Aulnay-sous-Bois : des policiers ont tiré à balles réelles, une voiture de la BAC aspergée d'essence

Les rumeurs de tirs à balles réelles lors de la nuit du 6 au 7 février à Aulnay-sous-Bois ont été confirmées par le syndicat de police Alliance. Par ailleurs, des émeutiers ont essayé d'incendier une voiture de la BAC avec des agents à l'intérieur.

Alors que des incidents opposaient émeutiers et forces de l'ordre à Aulnay-sous-Bois, dans la nuit du 6 au 7 février, des informations publiées sur les réseaux sociaux ont fait état de tirs à balles réelles par les forces de l'ordre, photos de douilles de munitions de calibre 9mm à l'appui. 

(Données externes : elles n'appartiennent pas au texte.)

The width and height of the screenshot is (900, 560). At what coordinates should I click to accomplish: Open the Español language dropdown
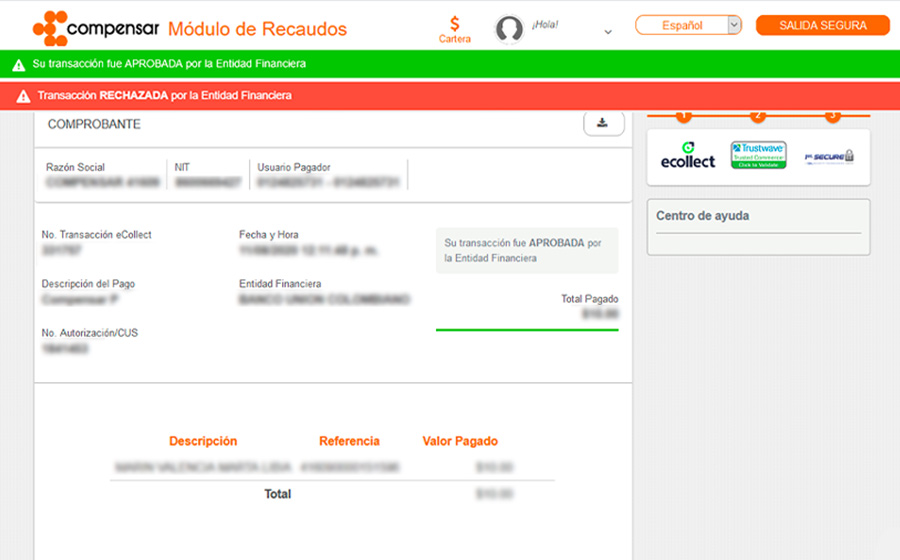coord(683,25)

Contacté par RT France, le syndicat de police Alliance a confirmé ces informations. Selon Loïc Lecouplier, deux véhicules de la brigade anti-criminalité (BAC) ont été pris à partie par «200 individus» et leurs véhicules bloqués par les émeutiers. «A court de munitions pour leurs armements intermédiaires», à savoir de grenades lacrymogènes pour lanceur Cougar et de projectiles pour LBD 40, les fonctionnaires de police ont été «contraints de tirer en l'air pour se dégager, ce qu'ils ont fait avec succès», a-t-il précisé. 

Concernant les allégations répandues sur les réseaux sociaux selon lesquelles des tirs en direction de la foule auraient été effectués, le syndicaliste a nié en bloc. «Si cela avait été le cas, il y aurait eu des blessés», a-t-il assuré. 

Des émeutiers ont tenté d'incendier une voiture de police 

Autre incident rapporté par Loïc Lecouplier, un véhicule de la BAC a été attaqué par une bande d'émeutiers à coups de parpaings. Alors que les agents se trouvaient à l'intérieur, des individus ont versé de l'essence au travers des vitres brisées pour y mettre le feu, sans arriver à leurs fins. 

Ce n'est qu'avec l'arrivée des renforts de la BAC qu'ils ont pu se dégager, sans qu'il n'y ait de blessés dans leurs rangs. 

A la suite d'une interpellation violente à Aulnay-sous-Bois, le 2 février, un policier a été mis en examen pour viol et trois de ses collègues pour violences volontaires en réunion. Les quatre fonctionnaires ont été suspendus de leurs fonctions.